Daniel, a renowned molecular biologist and professor, has focused much of her research on studying triple negative breast cancer (TNBC) – a particularly aggressive and often fatal form of cancer that disproportionately strikes women of African ancestry.
Springer, the founder and executive director of the Olive Branch of Hope, has spent the past 20 years providing support to Black women in the GTA living with breast cancer.
The two joined forces in 2015, bringing together their unique research and programming strengths to help inform Black women about TBNC and about the risks it poses, particularly to women of African ancestry.
Since then, Daniel and the Olive Branch of Hope have developed a host of educational and fundraising initiatives aimed at increasing awareness of TNBC among women of African ancestry in Hamilton, the GTA, and internationally.
2018-19 Recipients: Grand River at Mohawk
The Grand River Mohawk at McMaster project– developed by a team of community members, as well as faculty, students and staff from McMaster and Six Nations Polytechnic – aims to preserve a dialect of the Mohawk language spoken at Six Nations of the Grand River by only a handful of speakers, most notably, Mohawk Turtle Clan member, Ima Johnson.

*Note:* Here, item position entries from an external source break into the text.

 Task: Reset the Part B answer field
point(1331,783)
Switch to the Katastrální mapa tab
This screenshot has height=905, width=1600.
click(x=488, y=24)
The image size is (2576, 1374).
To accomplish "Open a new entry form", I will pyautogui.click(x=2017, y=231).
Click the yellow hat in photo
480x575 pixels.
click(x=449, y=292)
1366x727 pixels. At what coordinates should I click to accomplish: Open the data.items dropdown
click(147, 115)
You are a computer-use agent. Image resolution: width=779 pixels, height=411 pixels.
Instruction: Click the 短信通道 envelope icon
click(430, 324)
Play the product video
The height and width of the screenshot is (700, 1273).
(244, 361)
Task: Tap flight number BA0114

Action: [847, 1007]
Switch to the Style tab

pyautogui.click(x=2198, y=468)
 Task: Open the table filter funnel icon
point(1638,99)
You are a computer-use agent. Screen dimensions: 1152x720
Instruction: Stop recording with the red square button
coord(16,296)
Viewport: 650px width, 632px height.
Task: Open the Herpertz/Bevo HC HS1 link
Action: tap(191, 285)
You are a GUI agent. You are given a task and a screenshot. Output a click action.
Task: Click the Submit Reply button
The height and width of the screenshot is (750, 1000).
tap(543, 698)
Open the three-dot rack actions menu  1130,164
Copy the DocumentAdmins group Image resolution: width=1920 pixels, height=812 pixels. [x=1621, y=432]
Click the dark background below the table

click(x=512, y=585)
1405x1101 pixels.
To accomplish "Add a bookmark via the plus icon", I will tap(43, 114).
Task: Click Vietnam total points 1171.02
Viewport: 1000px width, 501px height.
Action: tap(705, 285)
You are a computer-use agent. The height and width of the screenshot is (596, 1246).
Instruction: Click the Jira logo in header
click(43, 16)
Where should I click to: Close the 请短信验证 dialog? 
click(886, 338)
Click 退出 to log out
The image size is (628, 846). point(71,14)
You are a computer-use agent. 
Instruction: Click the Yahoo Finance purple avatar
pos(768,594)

Drawing from methodologies and techniques rooted in Indigenous Knowledge and language revitalization scholarship, team members have worked collaboratively to create numerous Mohawk and Cayuga language recordings and resources, such as baking and cooking-themed Mohawk/Cayuga language lessons; the “Mohawk Word of the Day” – a social media and vocabulary sharing project; and a language toolkit to be shared with Ontario universities on how to respectfully approach Indigenous language and teaching when partnering with Indigenous communities.
The project team includes; Mohawk language teacher and Faith Keeper, Ima Johnson; Indigenous and Indigenous Studies students from McMaster and Six Nations Polytechnic, Kate Brown, Laurie Powless, John Hill, Clare Richardson, Mary-Ellen Simon, Geeg Hill, Scott Longboat and Amber Squire, with Indigenous Studies staff support from Josh Dockstator; the faculty supervisor is Rick Monture, associate professor in McMaster’s English and Cultural Studies Department, and past academic director of the Indigenous Studies Program.
2018-19 Recipients: We are Not the Others
We are Not the Others, developed by Mirna Carranza, associate professor in McMaster’s School of Social Work in partnership with Nora López, coordinator, Emergency Support Committee for Refugees; Ines Ríos, executive director of the Immigrants Working Centre; and María Antelo, coordinator of community development at the Hamilton Community Legal Clinic, is a play based on the findings from a research study that aimed to learn how the intersection between acculturation, gender relations and intimate partner violence, intergenerational tensions, trauma, loss and ongoing political fear, and economic exclusion impacts Women Immigrants’ mental health and in particular their socio-economic integration to the Hamilton community.
As part of the study, service providers, families and women immigrants were interviewed, many of whom shared their experiences of reception in formal and informal settings, such as schools and grocery stores, and spoke about their experiences of racism and marginalization. The play used their spoken words, including their laughter and sorrow, to depict both their challenges and hopes. It was co-created with women immigrant themselves, as a way to bring their knowledge and stories to a wider audience.